## What is expected:
Please set down each line of the material exactly.
»»
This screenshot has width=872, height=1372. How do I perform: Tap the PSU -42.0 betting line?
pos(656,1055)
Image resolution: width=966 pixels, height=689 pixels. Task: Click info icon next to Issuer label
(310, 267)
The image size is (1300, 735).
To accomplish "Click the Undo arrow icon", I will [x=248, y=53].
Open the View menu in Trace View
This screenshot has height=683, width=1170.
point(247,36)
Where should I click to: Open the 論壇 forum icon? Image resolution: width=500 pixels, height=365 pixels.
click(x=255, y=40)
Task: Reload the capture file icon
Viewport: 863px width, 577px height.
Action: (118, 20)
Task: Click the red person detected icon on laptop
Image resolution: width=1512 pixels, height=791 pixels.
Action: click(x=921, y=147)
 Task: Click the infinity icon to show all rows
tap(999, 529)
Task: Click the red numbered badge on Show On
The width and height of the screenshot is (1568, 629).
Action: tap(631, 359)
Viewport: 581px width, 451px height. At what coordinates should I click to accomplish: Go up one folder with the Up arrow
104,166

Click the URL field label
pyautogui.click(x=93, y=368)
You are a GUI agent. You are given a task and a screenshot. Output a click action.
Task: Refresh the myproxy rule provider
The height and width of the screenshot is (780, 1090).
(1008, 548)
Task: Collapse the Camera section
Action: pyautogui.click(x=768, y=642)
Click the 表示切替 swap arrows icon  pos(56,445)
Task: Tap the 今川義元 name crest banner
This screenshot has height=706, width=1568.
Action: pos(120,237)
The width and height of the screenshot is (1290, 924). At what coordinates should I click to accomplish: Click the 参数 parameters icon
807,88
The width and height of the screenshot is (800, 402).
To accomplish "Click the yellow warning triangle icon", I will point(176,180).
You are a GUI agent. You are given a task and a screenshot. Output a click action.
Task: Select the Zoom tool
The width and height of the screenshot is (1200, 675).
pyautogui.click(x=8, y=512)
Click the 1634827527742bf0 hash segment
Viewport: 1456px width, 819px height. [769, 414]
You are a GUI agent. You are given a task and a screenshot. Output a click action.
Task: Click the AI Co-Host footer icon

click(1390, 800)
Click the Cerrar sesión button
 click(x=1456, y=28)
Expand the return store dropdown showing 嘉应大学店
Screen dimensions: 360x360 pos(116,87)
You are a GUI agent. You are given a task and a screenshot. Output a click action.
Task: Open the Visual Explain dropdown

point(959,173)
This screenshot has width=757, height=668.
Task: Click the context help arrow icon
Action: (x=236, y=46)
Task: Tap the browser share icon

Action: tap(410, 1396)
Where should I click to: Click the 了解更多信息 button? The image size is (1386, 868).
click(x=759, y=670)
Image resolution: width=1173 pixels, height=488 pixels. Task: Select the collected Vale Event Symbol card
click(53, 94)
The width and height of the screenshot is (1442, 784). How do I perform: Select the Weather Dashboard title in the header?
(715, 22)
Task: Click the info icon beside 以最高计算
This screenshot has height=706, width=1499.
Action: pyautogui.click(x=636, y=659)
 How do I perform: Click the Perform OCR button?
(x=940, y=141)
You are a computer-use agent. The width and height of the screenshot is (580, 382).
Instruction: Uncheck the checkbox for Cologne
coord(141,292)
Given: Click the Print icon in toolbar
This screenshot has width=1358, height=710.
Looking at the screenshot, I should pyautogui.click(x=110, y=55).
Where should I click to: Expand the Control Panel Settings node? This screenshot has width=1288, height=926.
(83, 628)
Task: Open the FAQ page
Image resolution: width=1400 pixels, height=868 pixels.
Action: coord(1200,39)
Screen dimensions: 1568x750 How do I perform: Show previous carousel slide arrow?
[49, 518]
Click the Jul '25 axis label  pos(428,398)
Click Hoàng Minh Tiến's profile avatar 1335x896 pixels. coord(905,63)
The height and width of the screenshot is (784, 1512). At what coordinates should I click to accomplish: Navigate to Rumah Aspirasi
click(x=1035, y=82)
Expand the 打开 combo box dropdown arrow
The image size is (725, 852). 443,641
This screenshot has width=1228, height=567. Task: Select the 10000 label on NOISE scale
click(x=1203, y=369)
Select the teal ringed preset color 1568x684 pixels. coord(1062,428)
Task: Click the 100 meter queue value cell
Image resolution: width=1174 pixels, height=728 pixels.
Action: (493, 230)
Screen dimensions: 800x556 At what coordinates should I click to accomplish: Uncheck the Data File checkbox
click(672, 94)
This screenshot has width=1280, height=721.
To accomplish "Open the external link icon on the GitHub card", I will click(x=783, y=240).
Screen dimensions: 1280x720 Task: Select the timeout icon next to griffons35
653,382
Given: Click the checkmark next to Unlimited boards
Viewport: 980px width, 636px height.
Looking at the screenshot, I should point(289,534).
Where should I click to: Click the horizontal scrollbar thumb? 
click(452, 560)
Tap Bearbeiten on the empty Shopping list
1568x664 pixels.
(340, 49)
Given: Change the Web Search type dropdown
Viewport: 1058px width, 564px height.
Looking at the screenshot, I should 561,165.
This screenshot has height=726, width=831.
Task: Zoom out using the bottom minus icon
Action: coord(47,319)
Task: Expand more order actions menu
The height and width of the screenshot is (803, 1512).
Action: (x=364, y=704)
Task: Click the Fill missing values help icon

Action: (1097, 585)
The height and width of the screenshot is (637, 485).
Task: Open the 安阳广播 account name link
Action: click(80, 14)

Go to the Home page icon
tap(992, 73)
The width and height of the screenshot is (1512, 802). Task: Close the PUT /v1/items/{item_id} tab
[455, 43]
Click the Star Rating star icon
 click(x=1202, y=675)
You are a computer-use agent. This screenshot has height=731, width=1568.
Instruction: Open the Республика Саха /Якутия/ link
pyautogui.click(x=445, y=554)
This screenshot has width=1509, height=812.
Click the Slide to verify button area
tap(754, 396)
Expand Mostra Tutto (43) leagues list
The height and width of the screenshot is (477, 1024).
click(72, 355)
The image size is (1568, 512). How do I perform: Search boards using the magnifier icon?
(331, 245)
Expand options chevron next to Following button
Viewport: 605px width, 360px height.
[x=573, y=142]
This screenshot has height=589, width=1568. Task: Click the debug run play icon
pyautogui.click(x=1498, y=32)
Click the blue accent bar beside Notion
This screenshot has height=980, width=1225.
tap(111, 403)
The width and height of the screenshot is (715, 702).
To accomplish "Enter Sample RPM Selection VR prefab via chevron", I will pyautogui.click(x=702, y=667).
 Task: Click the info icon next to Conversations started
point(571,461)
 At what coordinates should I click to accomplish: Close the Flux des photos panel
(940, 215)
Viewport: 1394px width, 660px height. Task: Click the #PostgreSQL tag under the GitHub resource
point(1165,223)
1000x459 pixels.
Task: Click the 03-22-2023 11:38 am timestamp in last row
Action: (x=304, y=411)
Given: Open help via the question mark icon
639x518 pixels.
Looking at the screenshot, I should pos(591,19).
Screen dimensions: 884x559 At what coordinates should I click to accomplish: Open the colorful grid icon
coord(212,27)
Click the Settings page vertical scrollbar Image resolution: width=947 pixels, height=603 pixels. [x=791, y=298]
««
## Exercise result:
This screenshot has width=872, height=1372. How do I perform: Tap the PSU -42.0 betting line?
pos(656,1055)
Image resolution: width=966 pixels, height=689 pixels. Task: Click info icon next to Issuer label
(310, 267)
The image size is (1300, 735).
To accomplish "Click the Undo arrow icon", I will [x=248, y=53].
Open the View menu in Trace View
This screenshot has height=683, width=1170.
point(247,36)
Where should I click to: Open the 論壇 forum icon? Image resolution: width=500 pixels, height=365 pixels.
click(x=255, y=40)
Task: Reload the capture file icon
Viewport: 863px width, 577px height.
Action: (118, 20)
Task: Click the red person detected icon on laptop
Image resolution: width=1512 pixels, height=791 pixels.
Action: click(x=921, y=147)
 Task: Click the infinity icon to show all rows
tap(999, 529)
Task: Click the red numbered badge on Show On
The width and height of the screenshot is (1568, 629).
Action: tap(631, 359)
Viewport: 581px width, 451px height. At what coordinates should I click to accomplish: Go up one folder with the Up arrow
104,166

Click the URL field label
pyautogui.click(x=93, y=368)
You are a GUI agent. You are given a task and a screenshot. Output a click action.
Task: Refresh the myproxy rule provider
The height and width of the screenshot is (780, 1090).
(1008, 548)
Task: Collapse the Camera section
Action: pyautogui.click(x=768, y=642)
Click the 表示切替 swap arrows icon  pos(56,445)
Task: Tap the 今川義元 name crest banner
This screenshot has height=706, width=1568.
Action: pos(120,237)
The width and height of the screenshot is (1290, 924). At what coordinates should I click to accomplish: Click the 参数 parameters icon
807,88
The width and height of the screenshot is (800, 402).
To accomplish "Click the yellow warning triangle icon", I will point(176,180).
You are a GUI agent. You are given a task and a screenshot. Output a click action.
Task: Select the Zoom tool
The width and height of the screenshot is (1200, 675).
pyautogui.click(x=8, y=512)
Click the 1634827527742bf0 hash segment
Viewport: 1456px width, 819px height. [769, 414]
You are a GUI agent. You are given a task and a screenshot. Output a click action.
Task: Click the AI Co-Host footer icon

click(1390, 800)
Click the Cerrar sesión button
 click(x=1456, y=28)
Expand the return store dropdown showing 嘉应大学店
Screen dimensions: 360x360 pos(116,87)
You are a GUI agent. You are given a task and a screenshot. Output a click action.
Task: Open the Visual Explain dropdown

point(959,173)
This screenshot has width=757, height=668.
Task: Click the context help arrow icon
Action: (x=236, y=46)
Task: Tap the browser share icon

Action: tap(410, 1396)
Where should I click to: Click the 了解更多信息 button? The image size is (1386, 868).
click(x=759, y=670)
Image resolution: width=1173 pixels, height=488 pixels. Task: Select the collected Vale Event Symbol card
click(53, 94)
The width and height of the screenshot is (1442, 784). How do I perform: Select the Weather Dashboard title in the header?
(715, 22)
Task: Click the info icon beside 以最高计算
This screenshot has height=706, width=1499.
Action: pyautogui.click(x=636, y=659)
 How do I perform: Click the Perform OCR button?
(x=940, y=141)
You are a computer-use agent. The width and height of the screenshot is (580, 382).
Instruction: Uncheck the checkbox for Cologne
coord(141,292)
Given: Click the Print icon in toolbar
This screenshot has width=1358, height=710.
Looking at the screenshot, I should pyautogui.click(x=110, y=55).
Where should I click to: Expand the Control Panel Settings node? This screenshot has width=1288, height=926.
(83, 628)
Task: Open the FAQ page
Image resolution: width=1400 pixels, height=868 pixels.
Action: coord(1200,39)
Screen dimensions: 1568x750 How do I perform: Show previous carousel slide arrow?
[49, 518]
Click the Jul '25 axis label  pos(428,398)
Click Hoàng Minh Tiến's profile avatar 1335x896 pixels. coord(905,63)
The height and width of the screenshot is (784, 1512). At what coordinates should I click to accomplish: Navigate to Rumah Aspirasi
click(x=1035, y=82)
Expand the 打开 combo box dropdown arrow
The image size is (725, 852). 443,641
This screenshot has width=1228, height=567. Task: Select the 10000 label on NOISE scale
click(x=1203, y=369)
Select the teal ringed preset color 1568x684 pixels. coord(1062,428)
Task: Click the 100 meter queue value cell
Image resolution: width=1174 pixels, height=728 pixels.
Action: (493, 230)
Screen dimensions: 800x556 At what coordinates should I click to accomplish: Uncheck the Data File checkbox
click(672, 94)
This screenshot has width=1280, height=721.
To accomplish "Open the external link icon on the GitHub card", I will click(x=783, y=240).
Screen dimensions: 1280x720 Task: Select the timeout icon next to griffons35
653,382
Given: Click the checkmark next to Unlimited boards
Viewport: 980px width, 636px height.
Looking at the screenshot, I should point(289,534).
Where should I click to: Click the horizontal scrollbar thumb? 
click(452, 560)
Tap Bearbeiten on the empty Shopping list
1568x664 pixels.
(340, 49)
Given: Change the Web Search type dropdown
Viewport: 1058px width, 564px height.
Looking at the screenshot, I should 561,165.
This screenshot has height=726, width=831.
Task: Zoom out using the bottom minus icon
Action: coord(47,319)
Task: Expand more order actions menu
The height and width of the screenshot is (803, 1512).
Action: (x=364, y=704)
Task: Click the Fill missing values help icon

Action: (1097, 585)
The height and width of the screenshot is (637, 485).
Task: Open the 安阳广播 account name link
Action: click(80, 14)

Go to the Home page icon
tap(992, 73)
The width and height of the screenshot is (1512, 802). Task: Close the PUT /v1/items/{item_id} tab
[455, 43]
Click the Star Rating star icon
 click(x=1202, y=675)
You are a computer-use agent. This screenshot has height=731, width=1568.
Instruction: Open the Республика Саха /Якутия/ link
pyautogui.click(x=445, y=554)
This screenshot has width=1509, height=812.
Click the Slide to verify button area
tap(754, 396)
Expand Mostra Tutto (43) leagues list
The height and width of the screenshot is (477, 1024).
click(72, 355)
The image size is (1568, 512). How do I perform: Search boards using the magnifier icon?
(331, 245)
Expand options chevron next to Following button
Viewport: 605px width, 360px height.
[x=573, y=142]
This screenshot has height=589, width=1568. Task: Click the debug run play icon
pyautogui.click(x=1498, y=32)
Click the blue accent bar beside Notion
This screenshot has height=980, width=1225.
tap(111, 403)
The width and height of the screenshot is (715, 702).
To accomplish "Enter Sample RPM Selection VR prefab via chevron", I will pyautogui.click(x=702, y=667).
 Task: Click the info icon next to Conversations started
point(571,461)
 At what coordinates should I click to accomplish: Close the Flux des photos panel
(940, 215)
Viewport: 1394px width, 660px height. Task: Click the #PostgreSQL tag under the GitHub resource
point(1165,223)
1000x459 pixels.
Task: Click the 03-22-2023 11:38 am timestamp in last row
Action: (x=304, y=411)
Given: Open help via the question mark icon
639x518 pixels.
Looking at the screenshot, I should pos(591,19).
Screen dimensions: 884x559 At what coordinates should I click to accomplish: Open the colorful grid icon
coord(212,27)
Click the Settings page vertical scrollbar Image resolution: width=947 pixels, height=603 pixels. [x=791, y=298]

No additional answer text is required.